If you follow the link that Jonathan Hutchins provided, you'll see the
product.  Click on it and you will wind up here:
http://www.sandstorm.net/products/netintercept/

A quick glance at the product description gives you this:
Decrypts SSH2 from Modified Servers 
Monitors Traffic while Invisible on the Network 
Finds Cleartext Passwords 
Offers Secure Remote Administration 
Filters or Records all Your Traffic 
Enables Users to Drill Down through Connections 
Catches Header and Port Spoofing 
Reassembles Packets into Streams 
Full-Content Inspection & Analysis 
View Email, Web Pages, and File Contents 

Note that "Modified Servers" is used in this instance.  The point here is
this device/software is designed to allow an employer to keep tabs on their
systems, and what their users are doing with them.  IANAL, but I'm pretty
sure there is precedence out there that makes this perfectly legal,
considering the systems are owned by the company, and so is the employee
while on the clock.  (Or using the systems even while off the clock, for
that matter.)

While it has been discussed that sending an e-book or some other such item
could put the company at risk, this stuff doesn't really decrypt those
anyway.  If you've independently encrypted a file, and your activity has put
you on the radar, I expect human resources would be within their rights to
terminate you if said activity is in violation of the acceptable use policy
of the company.  While it's possible there may be a company stupid enough to
use a product like this without having an AUP in place, I doubt it.  To much
$$$ at stake.

Just my $.02 Euro
Dustin

-----Original Message-----
From: owner-kclug at marauder.illiana.net
[mailto:owner-kclug at marauder.illiana.net] On Behalf Of Jonathan Hutchins
Sent: Thursday, November 20, 2003 9:35 AM
To: kclug at kclug.org
Subject: Netintercept and SSH Decryption

There's a spyware program advertised in the December SysAdmin, Netintercept
from www.sandstorm.net.  Clearly pitched for employers to spy on employee
activity, it offers some disturbing features:

"View Email, Webpages, Images & File Contents".  "Guaranteed Invisible &
Silent on Your Network".  "Custom Reports Including Cleartext Passwords".

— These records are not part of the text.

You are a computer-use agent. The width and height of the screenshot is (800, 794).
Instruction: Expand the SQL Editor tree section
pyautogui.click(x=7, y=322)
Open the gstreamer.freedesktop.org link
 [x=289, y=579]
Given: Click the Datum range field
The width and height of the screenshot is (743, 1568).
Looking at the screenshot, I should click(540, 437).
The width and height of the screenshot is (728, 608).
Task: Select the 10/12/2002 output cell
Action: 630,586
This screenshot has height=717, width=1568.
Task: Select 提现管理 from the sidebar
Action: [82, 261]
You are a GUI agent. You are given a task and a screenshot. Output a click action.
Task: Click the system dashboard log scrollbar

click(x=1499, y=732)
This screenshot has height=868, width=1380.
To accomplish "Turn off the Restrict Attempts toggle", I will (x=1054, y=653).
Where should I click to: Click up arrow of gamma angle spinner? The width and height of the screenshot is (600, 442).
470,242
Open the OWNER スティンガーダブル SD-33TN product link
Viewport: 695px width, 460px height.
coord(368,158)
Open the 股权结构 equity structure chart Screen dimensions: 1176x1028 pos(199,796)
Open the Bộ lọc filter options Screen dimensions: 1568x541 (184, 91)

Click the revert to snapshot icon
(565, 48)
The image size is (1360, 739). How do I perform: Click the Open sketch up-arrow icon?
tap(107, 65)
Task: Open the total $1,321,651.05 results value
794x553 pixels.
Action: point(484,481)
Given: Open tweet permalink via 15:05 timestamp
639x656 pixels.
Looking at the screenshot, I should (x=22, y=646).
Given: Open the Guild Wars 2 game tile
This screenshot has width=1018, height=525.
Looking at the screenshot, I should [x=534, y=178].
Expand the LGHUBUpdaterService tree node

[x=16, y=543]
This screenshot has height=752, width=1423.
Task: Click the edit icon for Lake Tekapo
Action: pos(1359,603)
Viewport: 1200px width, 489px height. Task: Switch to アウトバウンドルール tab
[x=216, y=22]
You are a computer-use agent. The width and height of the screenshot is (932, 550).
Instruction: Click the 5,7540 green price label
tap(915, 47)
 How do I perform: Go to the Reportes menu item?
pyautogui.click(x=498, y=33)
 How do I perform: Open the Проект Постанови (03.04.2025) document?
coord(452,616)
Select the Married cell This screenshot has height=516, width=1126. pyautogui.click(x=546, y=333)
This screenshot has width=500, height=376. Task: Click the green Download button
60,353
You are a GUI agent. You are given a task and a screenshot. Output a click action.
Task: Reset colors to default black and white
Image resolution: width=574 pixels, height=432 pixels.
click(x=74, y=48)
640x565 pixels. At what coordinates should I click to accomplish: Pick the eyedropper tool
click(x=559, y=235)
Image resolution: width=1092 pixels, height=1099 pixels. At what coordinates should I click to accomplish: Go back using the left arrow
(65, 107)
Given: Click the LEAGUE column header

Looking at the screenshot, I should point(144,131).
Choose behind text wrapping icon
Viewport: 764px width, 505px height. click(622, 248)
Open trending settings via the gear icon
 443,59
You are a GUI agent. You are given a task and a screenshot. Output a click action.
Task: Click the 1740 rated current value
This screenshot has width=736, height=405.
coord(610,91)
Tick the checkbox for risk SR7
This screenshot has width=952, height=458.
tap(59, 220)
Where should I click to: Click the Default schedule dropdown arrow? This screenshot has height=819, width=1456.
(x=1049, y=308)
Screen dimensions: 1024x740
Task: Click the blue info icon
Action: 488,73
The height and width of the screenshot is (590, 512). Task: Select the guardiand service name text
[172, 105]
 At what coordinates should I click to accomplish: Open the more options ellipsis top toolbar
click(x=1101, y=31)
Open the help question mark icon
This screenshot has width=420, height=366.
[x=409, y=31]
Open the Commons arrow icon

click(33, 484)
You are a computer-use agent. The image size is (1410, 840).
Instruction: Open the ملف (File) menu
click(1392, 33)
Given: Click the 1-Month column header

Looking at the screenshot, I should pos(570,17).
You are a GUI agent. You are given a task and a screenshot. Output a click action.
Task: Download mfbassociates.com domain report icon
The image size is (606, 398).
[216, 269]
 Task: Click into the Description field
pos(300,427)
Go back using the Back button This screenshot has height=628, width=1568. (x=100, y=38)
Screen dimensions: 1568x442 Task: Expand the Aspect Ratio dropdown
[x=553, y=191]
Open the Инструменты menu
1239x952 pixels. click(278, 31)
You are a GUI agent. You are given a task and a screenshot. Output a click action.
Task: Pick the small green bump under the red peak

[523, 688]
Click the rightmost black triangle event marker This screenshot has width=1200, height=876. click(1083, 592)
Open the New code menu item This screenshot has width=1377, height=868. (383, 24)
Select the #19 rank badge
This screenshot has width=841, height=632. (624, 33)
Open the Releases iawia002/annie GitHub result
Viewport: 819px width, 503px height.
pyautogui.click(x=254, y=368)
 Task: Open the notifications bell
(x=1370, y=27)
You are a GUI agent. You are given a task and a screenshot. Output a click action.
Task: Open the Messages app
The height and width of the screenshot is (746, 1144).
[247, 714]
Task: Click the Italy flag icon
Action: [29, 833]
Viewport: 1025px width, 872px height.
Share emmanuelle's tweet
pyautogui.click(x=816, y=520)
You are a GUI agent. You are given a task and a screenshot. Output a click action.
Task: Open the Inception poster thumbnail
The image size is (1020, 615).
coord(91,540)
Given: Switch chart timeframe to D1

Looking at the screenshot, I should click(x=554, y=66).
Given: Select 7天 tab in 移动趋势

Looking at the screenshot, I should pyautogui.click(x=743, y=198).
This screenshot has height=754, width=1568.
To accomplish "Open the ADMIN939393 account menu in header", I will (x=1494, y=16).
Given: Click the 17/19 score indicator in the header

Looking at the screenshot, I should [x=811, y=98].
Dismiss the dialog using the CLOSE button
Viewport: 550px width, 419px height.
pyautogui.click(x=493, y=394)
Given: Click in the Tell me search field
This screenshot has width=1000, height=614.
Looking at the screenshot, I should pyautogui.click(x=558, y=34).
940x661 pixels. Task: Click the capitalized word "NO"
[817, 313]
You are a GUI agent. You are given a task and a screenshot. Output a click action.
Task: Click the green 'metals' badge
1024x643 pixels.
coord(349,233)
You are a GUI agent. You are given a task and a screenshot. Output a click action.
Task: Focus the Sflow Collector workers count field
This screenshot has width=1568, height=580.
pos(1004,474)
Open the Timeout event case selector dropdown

This is not exceptional, except for the hint that they're decrypting
passwords, which might not be necessary if they can link to the actual hosts
and pull them from the original password files.  

More troubling though is this:

"Patent Pending SSH & SSL Decryption".

Now, I know that the government has been pressing encryption providers to
leave back doors for NSA and other "legitimate" surveillance, but I didn't
think that SSH had caved on this.  I was under the impression that SSH was
still un-cracked.  Can they actually offer to decrypt SSH streams now?